Più clamoroso fu il caso, nel 1968, della Repubblica delle Rose, una piattaforma artificiale di 400 metri quadri costruita al largo di Rimini dall’ingegner Giorgio Rosa – che ne dichiarò l’indipendenza, iniziò a emettere francobolli e sviluppò un’industria turistica, salvo poi venire rapidamente occupata da una task force composta da quattro carabinieri e infine distrutta dalla nostra Marina Militare. Ma per due micronazioni scomparse, una sopravvive. In un’amenissima situazione poco distante da Bordighera esiste un’enclave (4 chilometri quadrati, 362 abitanti) che da tempo ha proclamato la propria indipendenza, riconducendo il diritto a realtà storiche di oltre 1.000 anni fa e una sorta di cavillo giuridico: nonostante che il principato sia stato comprato nel 1729 dai Savoia, pare che nessuno si sia ricordato di registrare il contratto.

Dichiarata la propria indipendenza all’inizio degli anni ’60, si è rivelato da allora un posto molto tranquillo (come si desume anche dall’organo di informazione del Principato), che riesce ad arrivare agli onori delle cronache solo quando una partoriente non arriva in tempo all’ospedale ed è costretta a partorire (felicemente) in casa. Proprio la ridente Seborga potrebbe essere il target ideale per l’acquisizione da parte di operatori internazionali interessati a stabilirsi in una zona ben collegata e al riparo dalle leggi che proteggono il diritto d’autore e che condannano tutte le altre attività illegali che tanto bene si possono condurre in Rete.

Facciamo dunque un po’ di fantapolitica. Proviamo a immaginare che intervengano un giorno nel processo indipendentista di Seborga (per la verità decisamente soft) uno o più degli spam kings che dominano questo business, i cui metodi sono spesso alquanto sbrigativi.

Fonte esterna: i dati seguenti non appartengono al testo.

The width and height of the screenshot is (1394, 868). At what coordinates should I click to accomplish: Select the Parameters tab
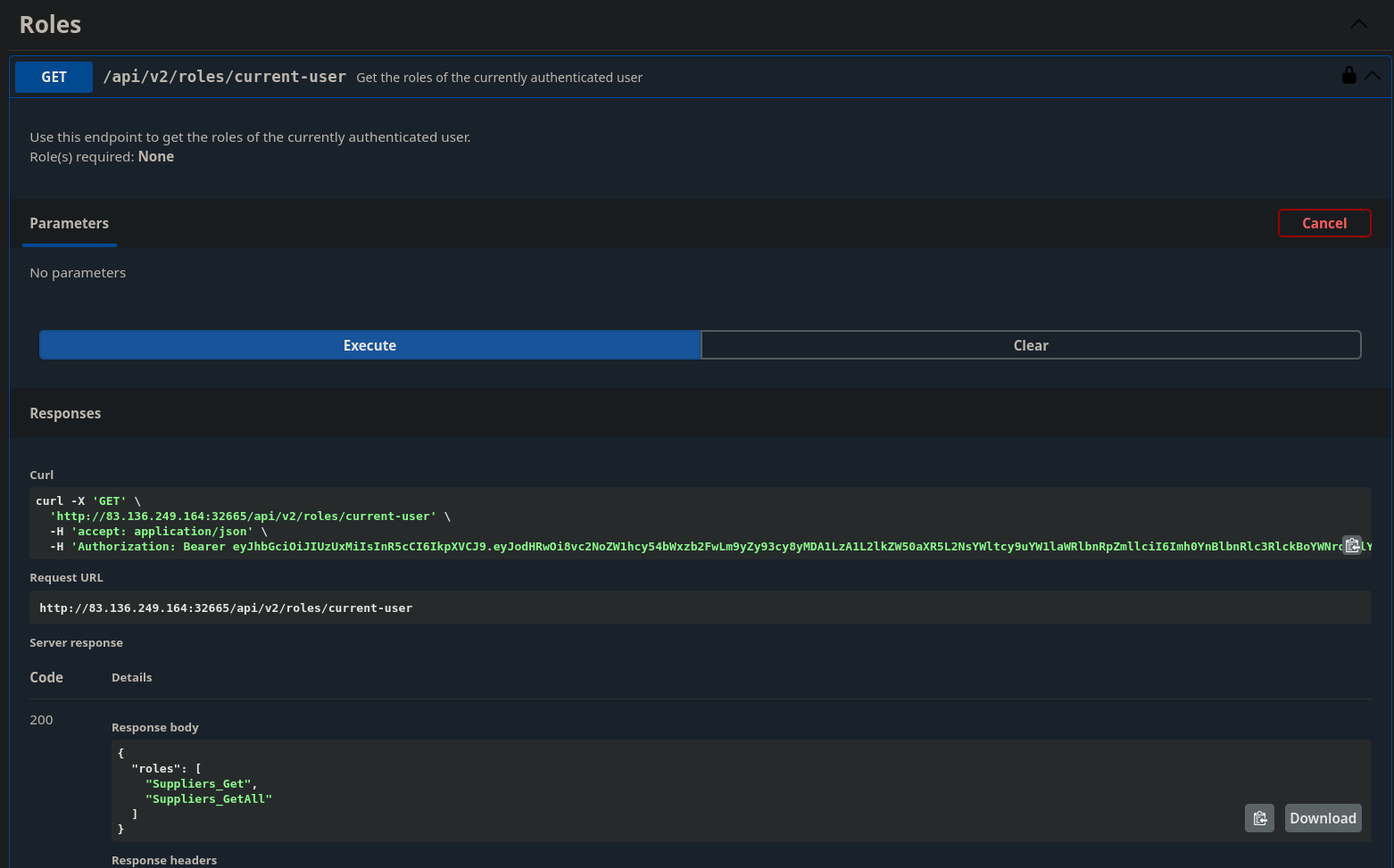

In questo quadro allarmante non si potrebbe escludere, nel peggiore dei casi, l’intervento di soldati di ventura ingaggiati daforze esterne – in uno scenario paragonabile a quello di certe guerre africane – a supporto di una delle due fazioni che si contendono (in forma molto teorica) il diritto a regnare su Seborga.

Questo contenzioso contrappone infatti l’attuale Principe (Sua Tremendità Giorgio Carbone, che fece un bel salto da capo della locale cooperativa dei floricultori a capo della Nazione) alla Principessa Yasmine von Hohenstaufen Anjou Plantagenet che nel 2006 ha reclamato il diritto al trono presso il Presidente della nostra Repubblica. Un tale preoccupante scenario interventista rischierebbe di innescare colpi di mano dall’incerto esito; prendendo come precedente quello della Repubblica delle Rose, sarebbe chiaramente ipotizzabile una occupazione Manu Militari del principato (qualora questo divenisse un centro di file sharing) da parte di truppe d’elite della Siae e della Riaa.

Anche se è francamente improbabile si arrivi a tali estremi, è comunque certo che lo scenario è passibile di sorprendenti evoluzioni e che il P2P “cattivo” o più ancora l’industria dell’illegale in Rete potrebbero presto trovare nuovi e sorprendenti mezzi per proteggere le proprie attività. Incluso il ricorso a strade ancora più radicali, quali quelle della colonizzazione dello spazio, attraverso postazioni orbitali o addirittura sul nostro satellite naturale – ponendosi come main sponsor di attività commerciali di sviluppo dello spazio che circonda il nostro pianeta e la cui legislazione in termini di diritti d’autore è ancora indubbiamente molto lacunosa.